McDonald’s promotes non-traditional working with ‘Let’s talk about flex’ campaign

mcdonald'sFast-food restaurant chain McDonald’s has partnered with flexibility campaigner Anna Whitehouse, also known as Mother Pukka, the Chartered Institute of Personnel and Development (CIPD), and online community Working Mums to promote flexible working.

The organisation is hosting a series of ‘Let’s talk about flex’ events at McDonald’s restaurants, where attendees can book one-to-one consultations. The first was held in London on 19 September 2018, with further events planned in Glasgow and Manchester in October and November.

In April 2017, McDonald’s began to offer employees the choice between flexible and fixed contracts with minimum guaranteed hours. The organisation reports that 90% of its staff have chosen to stay on flexible contracts.

McDonald’s recently commissioned a YouGov poll, carried out between 27 and 31 July 2018 among a sample of 1,100 parents in the UK, that discovered that only 5% of parents favour traditional nine-to-five working hours.

Despite the popularity of flexible working, 73% of parents said they did not have the option in their current role.

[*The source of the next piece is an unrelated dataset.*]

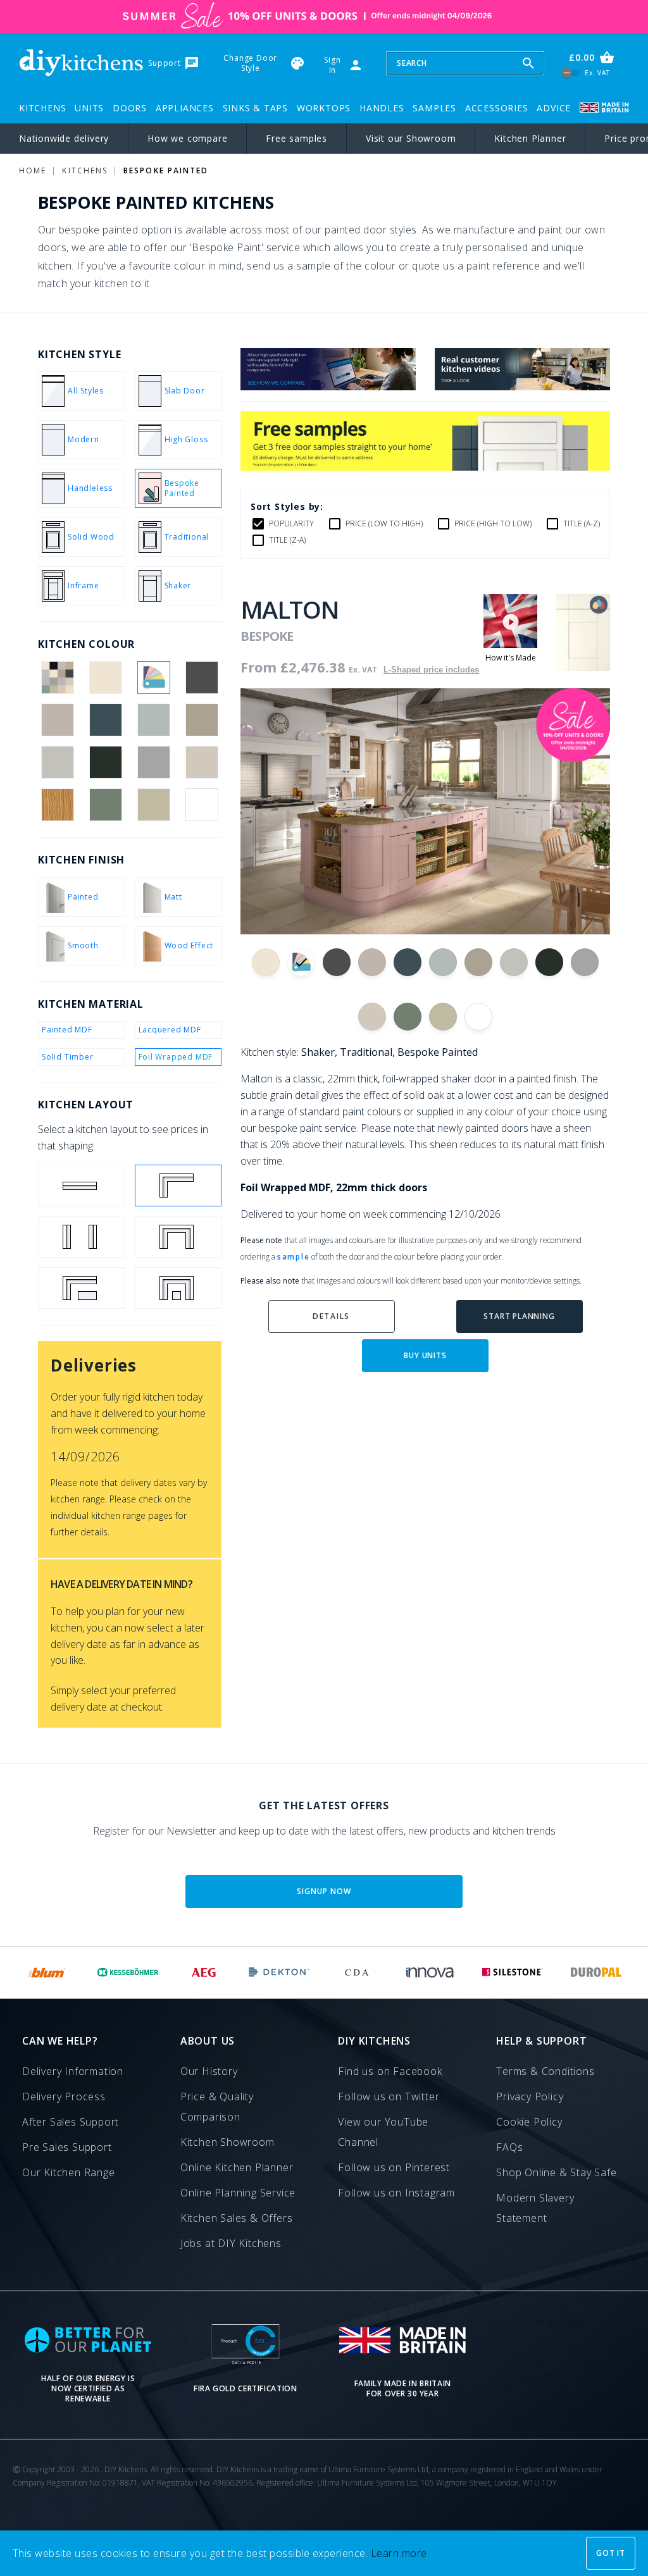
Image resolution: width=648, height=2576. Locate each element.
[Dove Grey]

The research also revealed that 59% of full-time employees with children would prefer to start work between 6am and 8am, while 39% of parents would opt to work longer hours in return for a shorter working week, with the figure rising to 50% for those with children under four years of age.

Gillian Nissim, founder of Working Mums, said: “The potential to rethink how we work, where we work, when we work and why we work is immense, especially for parents. Growing numbers of people with children are feeling frustrated with the strait jacket of working nine to five and want a job that fits better with their commitments outside work.

“This research further illustrates how flexible working can be mutually beneficial for both employees and employers, providing more motivated, loyal and productive employees.”

The first ‘Let’s talk about flex’ event was held in North London, and gave attendees the opportunity to speak with three experts in flexible working: Sue Coe, head of employment at The Equality and Human Rights Commission, Steph Douglas, founder of Don’t Buy Her Flowers, and Ben Willmott, head of public policy at the CIPD.

Whitehouse said: “I have been freelancing for most of my working life but it’s only as a parent that I’ve realised how important some flexibility is and how hard it is for two parents to work full-time in office jobs.

“That is why I’ve been lobbying the government and spreading the word with our ‘Flex appeal’ campaign for three years and we are delighted to be working with McDonald’s using their footprint across the country to help us spread the message further.”